PROBLEM REQUIREMENTS: Take the entries that follow and return exactly the lines from the one holding "Entra nel Network [button] (279, 8)" through the one holding "Lavaggio Auricolare (Rimozione", both included. Nothing else is needed.

------ RECORDS FOR THIS TASK

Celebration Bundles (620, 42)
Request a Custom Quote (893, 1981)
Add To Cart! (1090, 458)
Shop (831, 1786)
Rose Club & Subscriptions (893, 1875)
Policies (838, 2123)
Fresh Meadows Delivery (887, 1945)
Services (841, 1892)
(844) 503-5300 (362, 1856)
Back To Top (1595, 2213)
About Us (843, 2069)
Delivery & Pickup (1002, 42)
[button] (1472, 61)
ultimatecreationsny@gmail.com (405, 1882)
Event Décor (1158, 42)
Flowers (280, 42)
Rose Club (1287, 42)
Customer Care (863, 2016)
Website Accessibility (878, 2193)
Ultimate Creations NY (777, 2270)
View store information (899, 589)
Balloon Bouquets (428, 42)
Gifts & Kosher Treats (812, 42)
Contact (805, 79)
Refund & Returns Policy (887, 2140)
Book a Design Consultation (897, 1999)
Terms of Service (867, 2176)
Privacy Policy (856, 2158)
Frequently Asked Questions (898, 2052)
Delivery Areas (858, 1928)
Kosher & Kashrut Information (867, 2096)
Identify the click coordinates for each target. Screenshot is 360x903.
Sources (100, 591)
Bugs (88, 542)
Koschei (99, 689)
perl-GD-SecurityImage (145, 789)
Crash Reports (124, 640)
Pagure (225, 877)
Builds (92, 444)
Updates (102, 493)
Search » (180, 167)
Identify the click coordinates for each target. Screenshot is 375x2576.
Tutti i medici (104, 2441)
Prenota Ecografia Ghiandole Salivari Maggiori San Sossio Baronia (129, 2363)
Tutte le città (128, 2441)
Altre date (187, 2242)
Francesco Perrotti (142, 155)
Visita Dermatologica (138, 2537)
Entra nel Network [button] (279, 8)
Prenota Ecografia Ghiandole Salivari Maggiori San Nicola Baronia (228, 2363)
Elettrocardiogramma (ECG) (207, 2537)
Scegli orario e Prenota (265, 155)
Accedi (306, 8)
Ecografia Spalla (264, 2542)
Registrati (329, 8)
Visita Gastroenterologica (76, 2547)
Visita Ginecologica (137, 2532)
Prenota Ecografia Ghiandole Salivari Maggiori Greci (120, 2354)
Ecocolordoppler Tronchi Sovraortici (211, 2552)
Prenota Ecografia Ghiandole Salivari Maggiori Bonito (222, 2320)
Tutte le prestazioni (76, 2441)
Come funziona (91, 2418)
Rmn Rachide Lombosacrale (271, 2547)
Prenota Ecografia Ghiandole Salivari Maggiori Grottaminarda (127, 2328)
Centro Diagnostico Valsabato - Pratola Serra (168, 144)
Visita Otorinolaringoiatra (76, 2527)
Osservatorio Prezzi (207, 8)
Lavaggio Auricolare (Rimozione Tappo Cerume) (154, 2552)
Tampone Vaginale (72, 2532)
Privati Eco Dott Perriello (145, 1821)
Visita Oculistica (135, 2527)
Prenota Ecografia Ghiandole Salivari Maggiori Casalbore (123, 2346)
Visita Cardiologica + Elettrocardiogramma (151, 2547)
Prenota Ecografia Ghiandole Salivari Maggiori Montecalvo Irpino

------------

RESPONSE:
Entra nel Network [button] (279, 8)
Prenota Ecografia Ghiandole Salivari Maggiori San Nicola Baronia (228, 2363)
Elettrocardiogramma (ECG) (207, 2537)
Scegli orario e Prenota (265, 155)
Accedi (306, 8)
Ecografia Spalla (264, 2542)
Registrati (329, 8)
Visita Gastroenterologica (76, 2547)
Visita Ginecologica (137, 2532)
Prenota Ecografia Ghiandole Salivari Maggiori Greci (120, 2354)
Ecocolordoppler Tronchi Sovraortici (211, 2552)
Prenota Ecografia Ghiandole Salivari Maggiori Bonito (222, 2320)
Tutte le prestazioni (76, 2441)
Come funziona (91, 2418)
Rmn Rachide Lombosacrale (271, 2547)
Prenota Ecografia Ghiandole Salivari Maggiori Grottaminarda (127, 2328)
Centro Diagnostico Valsabato - Pratola Serra (168, 144)
Visita Otorinolaringoiatra (76, 2527)
Osservatorio Prezzi (207, 8)
Lavaggio Auricolare (Rimozione Tappo Cerume) (154, 2552)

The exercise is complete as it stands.